Eu, por outro lado, já estava pronta para insistir, para forçá-la se fosse necessário. Ela estava tão fraca que eu sabia que não podia continuar assim. Mas, ao mesmo tempo, havia uma suavidade na forma como Marília estava lidando com a situação que me fez hesitar. Ela não estava apressando a Maraisa, nem tentando impor nada. Estava apenas... esperando, respeitando o espaço dela.

— Vamos, só um pouquinho — murmurei, tentando acompanhar o ritmo mais paciente de Marília. — Só para começar, ok?

Maraisa finalmente virou a cabeça, seu olhar se arrastando até nós. Ela parecia derrotada, mas assentiu levemente. Aquela pequena vitória era suficiente por enquanto.

Com gentileza, Marília se inclinou um pouco mais e segurou a colher com uma delicadeza que eu não esperava. Ela levou a sopa até os lábios de Maraisa, que abriu a boca com relutância e deixou o líquido entrar. Foi um processo lento, mas, aos poucos, ela tomou mais algumas colheradas. Cada uma delas parecia um esforço monumental para minha irmã, mas ela conseguiu.

Eu suspirei aliviada, e pela primeira vez em dias, senti que talvez estivéssemos no caminho certo. Depois de mais algumas colheradas, Marília colocou a tigela de lado e passou a mão nos cabelos de Maraisa, um gesto tão natural que eu quase esqueci que as coisas entre elas eram mais complicadas do que eu poderia imaginar.

— Está bom por enquanto, Mara — disse Marília suavemente. — Vamos tentar fazer você levantar agora, tomar um banho.

Maraisa fechou os olhos, balançando a cabeça de leve, recusando-se de novo.

— Não quero... estou cansada... — murmurou, quase inaudível.

— Eu sei — continuei, tentando não deixar o tom de urgência escapar na minha voz. — Mas você vai se sentir melhor, prometo. A gente vai te ajudar, tá? Você não precisa fazer nada sozinha.

Com muito esforço, e com a ajuda de Marília, conseguimos convencer Maraisa a se mover. Levantá-la da cama foi mais difícil do que eu esperava, e foi aí que notei algo que me deu um aperto no coração: ela estava mais magra do que o normal. Seus braços, normalmente finos, agora pareciam quase frágeis. Suas pernas estavam sem a firmeza de antes, e cada movimento parecia um esforço enorme.

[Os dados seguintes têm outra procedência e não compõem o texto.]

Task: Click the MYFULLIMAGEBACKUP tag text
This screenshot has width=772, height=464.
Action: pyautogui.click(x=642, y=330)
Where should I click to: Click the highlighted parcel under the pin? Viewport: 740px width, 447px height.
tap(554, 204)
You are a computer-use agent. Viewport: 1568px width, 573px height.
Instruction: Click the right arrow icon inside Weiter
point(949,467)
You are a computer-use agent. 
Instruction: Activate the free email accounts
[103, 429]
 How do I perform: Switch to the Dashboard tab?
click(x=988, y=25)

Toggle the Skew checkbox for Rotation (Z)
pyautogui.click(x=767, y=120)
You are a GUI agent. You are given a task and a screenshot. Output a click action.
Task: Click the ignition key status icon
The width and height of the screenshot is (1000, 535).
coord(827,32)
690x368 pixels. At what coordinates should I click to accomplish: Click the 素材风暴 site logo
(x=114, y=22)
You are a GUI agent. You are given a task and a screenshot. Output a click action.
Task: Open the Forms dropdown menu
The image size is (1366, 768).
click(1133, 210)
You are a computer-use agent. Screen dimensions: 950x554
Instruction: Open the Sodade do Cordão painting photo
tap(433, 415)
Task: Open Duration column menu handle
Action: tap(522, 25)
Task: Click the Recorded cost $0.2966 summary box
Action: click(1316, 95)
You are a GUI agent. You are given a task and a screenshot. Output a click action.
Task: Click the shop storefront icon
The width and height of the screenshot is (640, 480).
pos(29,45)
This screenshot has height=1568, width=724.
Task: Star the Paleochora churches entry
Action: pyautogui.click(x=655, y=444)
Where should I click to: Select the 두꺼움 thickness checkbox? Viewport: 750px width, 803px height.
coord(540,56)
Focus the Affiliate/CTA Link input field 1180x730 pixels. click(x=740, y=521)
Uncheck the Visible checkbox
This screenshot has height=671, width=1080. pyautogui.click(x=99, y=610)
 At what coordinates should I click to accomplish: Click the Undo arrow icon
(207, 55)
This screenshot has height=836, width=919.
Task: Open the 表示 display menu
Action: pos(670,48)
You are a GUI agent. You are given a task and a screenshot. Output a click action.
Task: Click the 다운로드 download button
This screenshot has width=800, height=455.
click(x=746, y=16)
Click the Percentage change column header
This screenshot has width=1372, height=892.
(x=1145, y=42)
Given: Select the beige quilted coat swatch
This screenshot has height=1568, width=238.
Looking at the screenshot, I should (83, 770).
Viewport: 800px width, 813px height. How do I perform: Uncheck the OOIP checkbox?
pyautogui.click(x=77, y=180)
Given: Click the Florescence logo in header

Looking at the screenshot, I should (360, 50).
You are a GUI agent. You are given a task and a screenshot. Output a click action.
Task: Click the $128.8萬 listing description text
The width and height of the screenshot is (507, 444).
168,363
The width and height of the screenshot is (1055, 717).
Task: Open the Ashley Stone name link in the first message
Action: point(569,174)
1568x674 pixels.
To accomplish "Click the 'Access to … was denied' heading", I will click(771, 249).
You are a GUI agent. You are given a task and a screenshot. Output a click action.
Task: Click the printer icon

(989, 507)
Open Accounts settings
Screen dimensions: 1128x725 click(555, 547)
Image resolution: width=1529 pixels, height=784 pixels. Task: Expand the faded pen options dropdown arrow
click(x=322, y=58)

Eu troquei um olhar com Marília, e percebi que ela também tinha notado. Mas nenhuma de nós comentou nada. O que importava naquele momento era fazer Maraisa se mexer, mesmo que fosse doloroso.

Ajudamos minha irmã a se levantar devagar, cada uma de nós segurando de um lado. Ela estava tão leve que eu quase tive medo de machucá-la. Mas Marília foi incrivelmente cuidadosa. Cada movimento que fazia era com uma atenção minuciosa, quase reverente. Quando Maraisa cambaleou um pouco, Marília imediatamente ajustou seu apoio, mas sempre de forma delicada, sem invadir o espaço pessoal da minha irmã.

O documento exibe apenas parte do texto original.